Затем Ворцель обратился к членам Централизации. Результат был несомненен. Головин его очень хорошо предвидел и потому, не дожидаясь ответа, встал и высокомерно бросил Ледрю-Роллену: /
— Я уступаю вам честь и место и сам отказываюсь от своего намерения сказать речь двадцать девятого ноября.
После чего он, доблестно и тяжело ступая, вышел вон. Чтоб разом кончить дело, Ворцель предложил мне прочесть или сказать, в чем будет состоять моя речь. (380)
На другой день был митинг — один из последних блестящих польских митингов, он удался, народу было бездна, я пришел часов в восемь, — все уже было занято, и я с трудом пробирался на эстраду, приготовленную для бюро.
— Я вас везде ищу, — сказал мне d-r Дараш. — Вас ждет в боковой комнате Ледрю-Роллен и непременно хочет с вами поговорить до митинга.
— Что случилось?
— Да все этот шалопай Г<оловин>. Я пошел к Ледрю-Роллену. Он был рассержен и был прав.
— Посмотрите, — сказал он мне, — что этот негодяй прислал мне за записку четверть часа до того, как мне ехать сюда.
— Я за него не отвечаю, — сказал я, развертывая записку.
— Без сомнения, но я хочу, чтоб вы знали, кто он такой.
Записка была груба, глупа. Он и тут фанфаронством хотел покрыть fiasco.[1271] Он писал Ледрю-Роллену, что если у него нет французской учтивости, то пусть он покажет, что не лишен французской храбрости.
— Я его всегда знал за беспокойного и дерзкого человека, но этого я не ожидал, — сказал я, отдавая записку. — Что же вы намерены делать?
— Дать ему такой урок, которого он долго не забудет. Я здесь всенародно на митинге сорву маску с этого aventurier, [1272] я расскажу о нашем разговоре, сошлюсь на вас, как на свидетеля, и притом
«Дело скверное, — подумал я, — Головин со своей весьма подозрительной репутацией окончательно погибнет. Ему один путь спасенья будет — дуэль. Этой дуэли нельзя допустить, потому что Ледрю-Роллен совершенно прав и ничего обидного не сделал. В его положении нельзя же было драться со всяким встречным. И что за безобразие — на польском митинге одного русского эмигранта затопчут в грязь, а другой поможет». (381)
— Да нельзя ли отложить?
— Чтоб потерять такой случай?
Я еще постарался остановить дело, ввернувши предложение суда, jury dhonneur[1273] — все удавалось плохо.
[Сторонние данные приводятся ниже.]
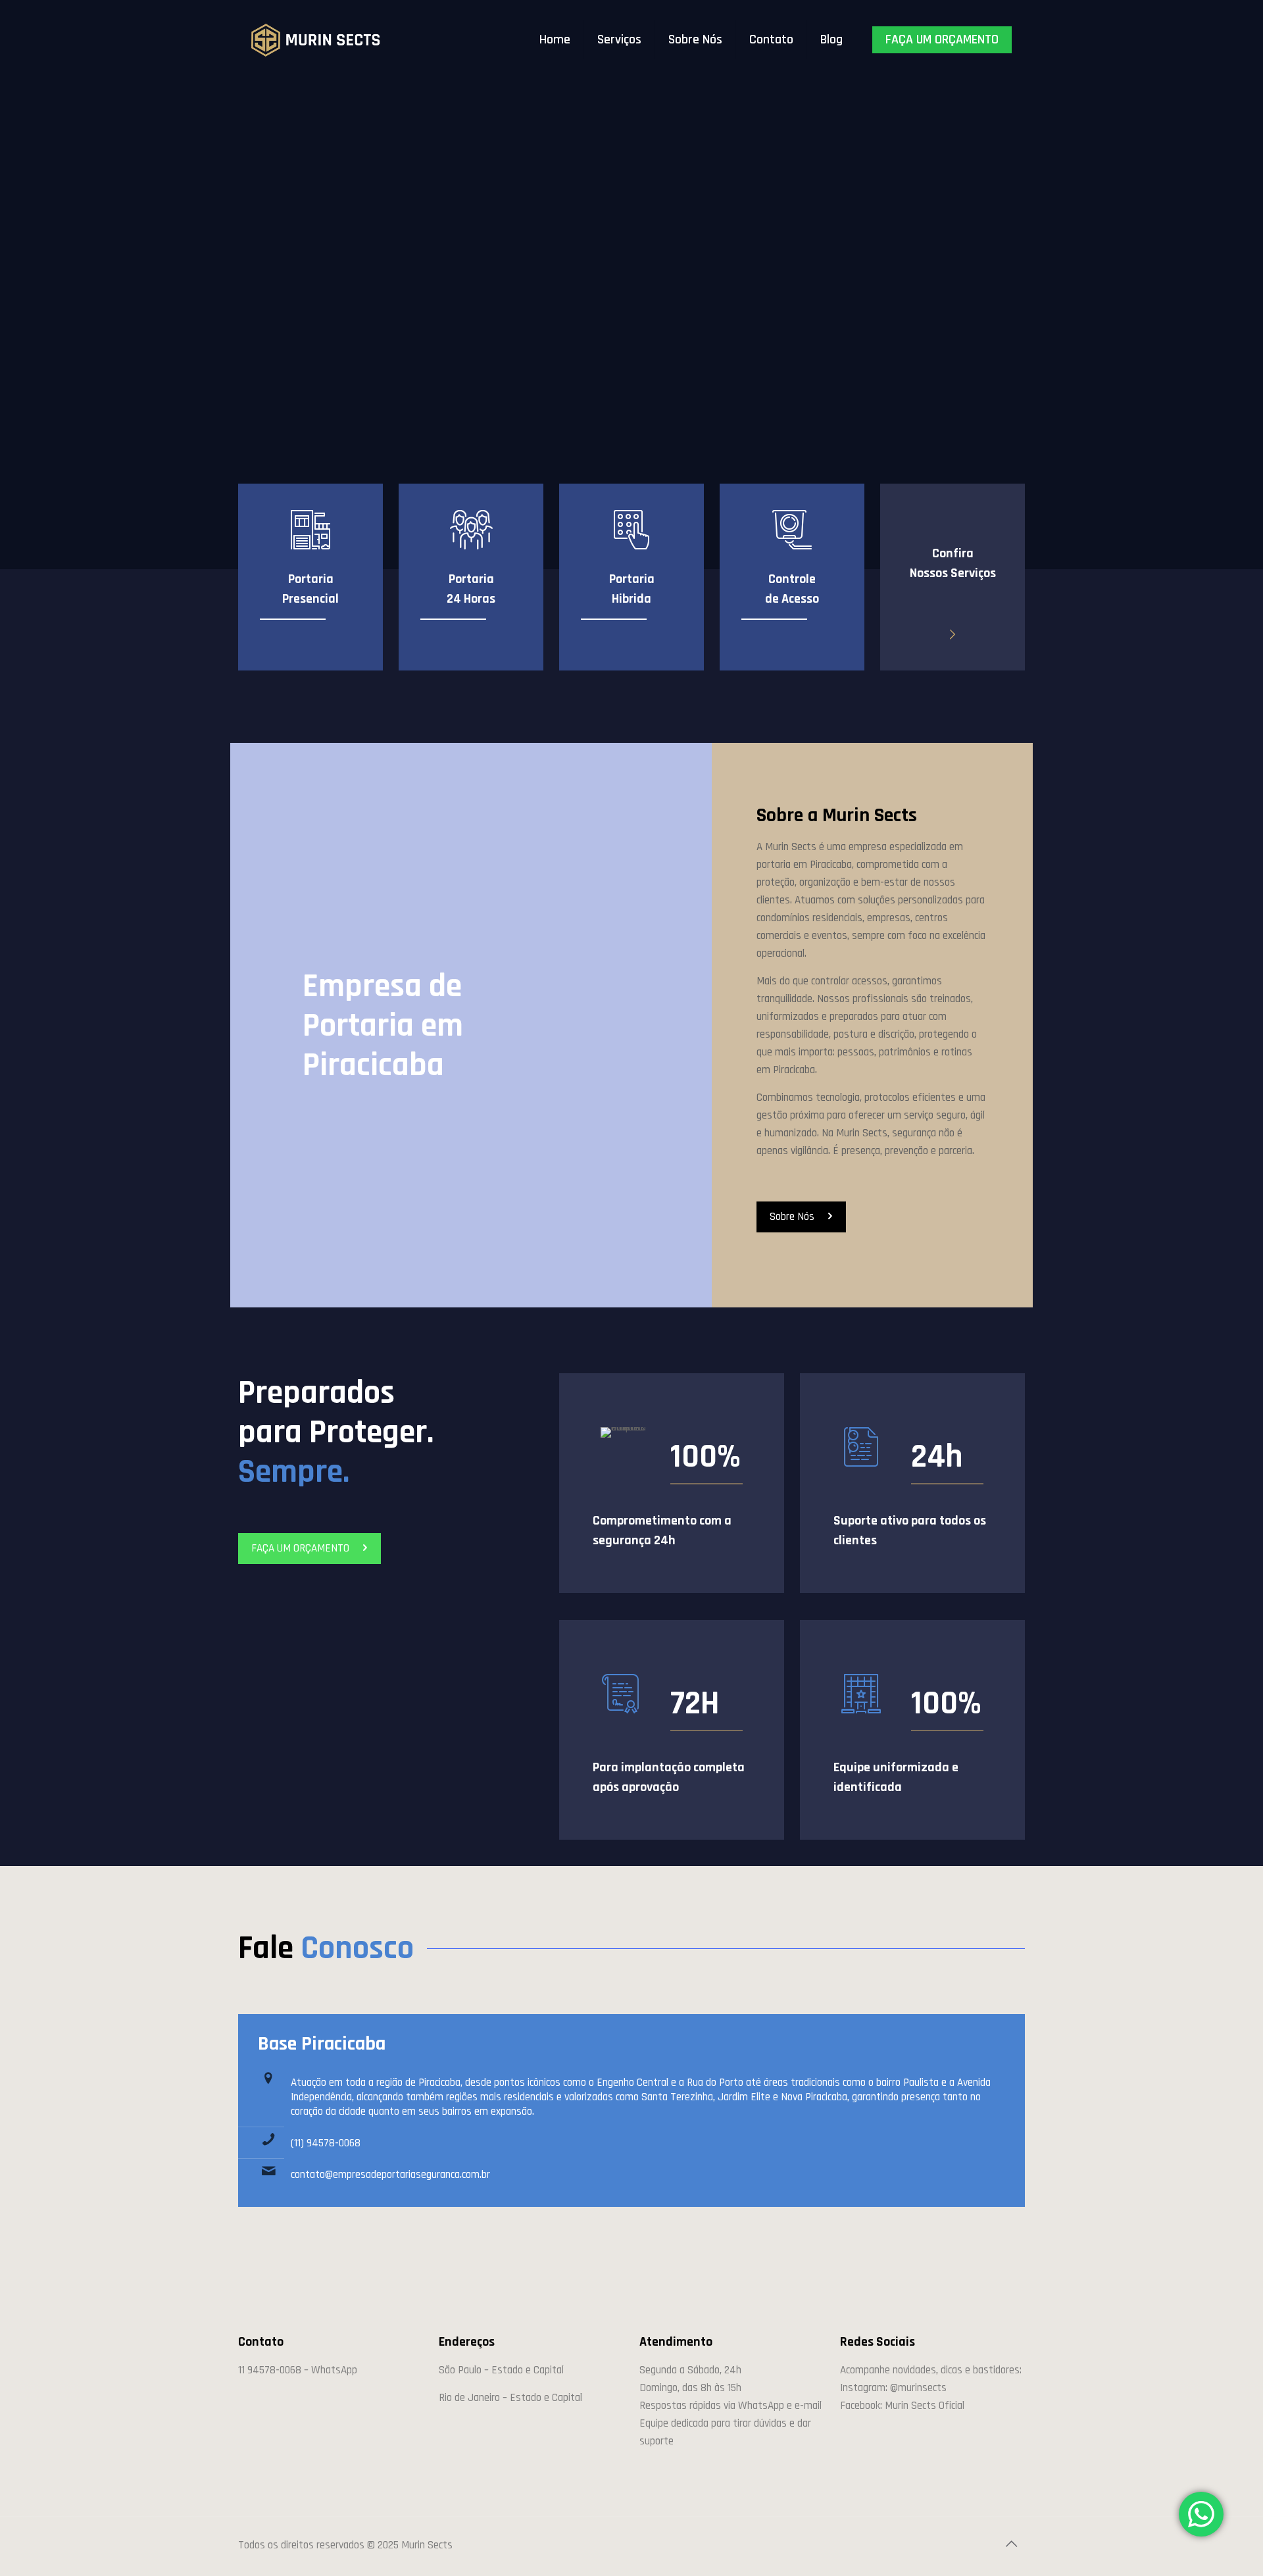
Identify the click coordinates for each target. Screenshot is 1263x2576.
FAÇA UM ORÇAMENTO (942, 39)
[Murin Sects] (316, 39)
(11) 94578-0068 (325, 2143)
…Затем мы вышли на эстраду и были встречены френетическим[1274] рукоплесканием. Рукоплескания и шум толпы, как известно, пьянят, — я забыл о Головине и думал о своей речи. Об речи я говорил в другом месте. Самое появление мое на трибуне было встречено с величайшим сочувствием поляками, французами и итальянцами. Когда я кончил, Ворцель, председатель митинга, подошел ко мне и, обнимая меня, повторял, глубоко тронутый: «Благодарю, благодарю!» Рукоплескания, шум удесятерились, и я под их громом отправился на свое место… Тут мне пришел в голову Головин, и я испугался близости той минуты, когда трибун 1848 сомнет в своих руках этого шута. Я вынул карандаш и написал на клочке бумаги:
«Бога ради устройте, чтоб гнусное дело Головина не испортило вашего митинга». Эстрада была амфитеатром, я записочку отдал сидевшему передо мной Пианчани, чтоб он ее передал Ворцелю. Ворцель прочитал, черкнул что-то карандашом и отдал в другую сторону, то есть отправил к Ледрю-Роллену, который сидел выше. Ледрю-Роллен достал меня рукой за плечо и, весело кивая, сказал:
— За вашу речь и для вас я оставляю дело до завтра, — и я, довольный, как нельзя больше, отправился ужинать с Руге и Копингамом в American Store.
Не успел я на другой день встать, как комната моя наполнилась поляками, они пришли меня благодарить, но, вероятно, благодарность они принесли бы и попозже. Главное, что им не терпелось покончить спор — головинское дело. Бешенство на него распахнулось во всей силе. Они составили акт, в котором Головин был обруган, адрес Ледрю-Роллену, которому объявили, что решительно не допустят его до дуэли. Десять человек готовы были драться с ним. Требовали, чтоб я подписал и акт, и адрес.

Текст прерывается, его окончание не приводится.